● WHAT NEEDS TO BE DONE
Find every line below that contains the string "Where", matching its capitalization, and copy each of those lines.

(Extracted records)
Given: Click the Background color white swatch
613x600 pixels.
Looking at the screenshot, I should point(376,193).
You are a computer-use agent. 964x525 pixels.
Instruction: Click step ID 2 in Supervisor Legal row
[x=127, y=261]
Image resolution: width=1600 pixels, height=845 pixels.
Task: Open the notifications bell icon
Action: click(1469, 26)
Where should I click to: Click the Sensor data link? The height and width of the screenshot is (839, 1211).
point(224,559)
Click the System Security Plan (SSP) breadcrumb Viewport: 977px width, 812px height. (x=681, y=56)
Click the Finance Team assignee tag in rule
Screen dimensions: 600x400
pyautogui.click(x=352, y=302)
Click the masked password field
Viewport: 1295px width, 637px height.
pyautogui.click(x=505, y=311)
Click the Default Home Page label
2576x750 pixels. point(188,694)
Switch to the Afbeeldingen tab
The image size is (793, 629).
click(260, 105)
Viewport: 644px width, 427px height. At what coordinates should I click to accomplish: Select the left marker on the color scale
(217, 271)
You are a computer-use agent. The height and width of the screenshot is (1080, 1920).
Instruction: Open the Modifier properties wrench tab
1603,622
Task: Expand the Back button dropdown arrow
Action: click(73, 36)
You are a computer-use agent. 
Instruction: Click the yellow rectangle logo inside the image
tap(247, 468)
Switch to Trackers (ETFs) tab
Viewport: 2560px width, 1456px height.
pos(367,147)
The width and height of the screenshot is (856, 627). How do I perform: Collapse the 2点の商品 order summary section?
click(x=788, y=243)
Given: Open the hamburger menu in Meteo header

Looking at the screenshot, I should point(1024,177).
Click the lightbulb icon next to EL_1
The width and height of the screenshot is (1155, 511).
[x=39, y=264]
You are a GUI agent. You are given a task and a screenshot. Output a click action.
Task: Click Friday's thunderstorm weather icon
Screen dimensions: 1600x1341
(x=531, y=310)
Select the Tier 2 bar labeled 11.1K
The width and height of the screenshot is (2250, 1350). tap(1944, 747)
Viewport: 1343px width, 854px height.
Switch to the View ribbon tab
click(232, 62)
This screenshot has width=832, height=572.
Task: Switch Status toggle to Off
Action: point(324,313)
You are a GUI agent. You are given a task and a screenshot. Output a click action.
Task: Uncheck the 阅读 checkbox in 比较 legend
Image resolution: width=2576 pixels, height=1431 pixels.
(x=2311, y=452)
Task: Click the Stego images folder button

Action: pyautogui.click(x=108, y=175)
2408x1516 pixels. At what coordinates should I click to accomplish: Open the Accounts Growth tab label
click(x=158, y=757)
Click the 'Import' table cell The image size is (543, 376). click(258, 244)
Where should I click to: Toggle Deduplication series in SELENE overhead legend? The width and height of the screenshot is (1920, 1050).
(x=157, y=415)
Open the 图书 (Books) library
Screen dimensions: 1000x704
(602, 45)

● THE COMPLETED TASK
Where should I click to: Click the Sensor data link? The height and width of the screenshot is (839, 1211).
Where should I click to: Toggle Deduplication series in SELENE overhead legend? The width and height of the screenshot is (1920, 1050).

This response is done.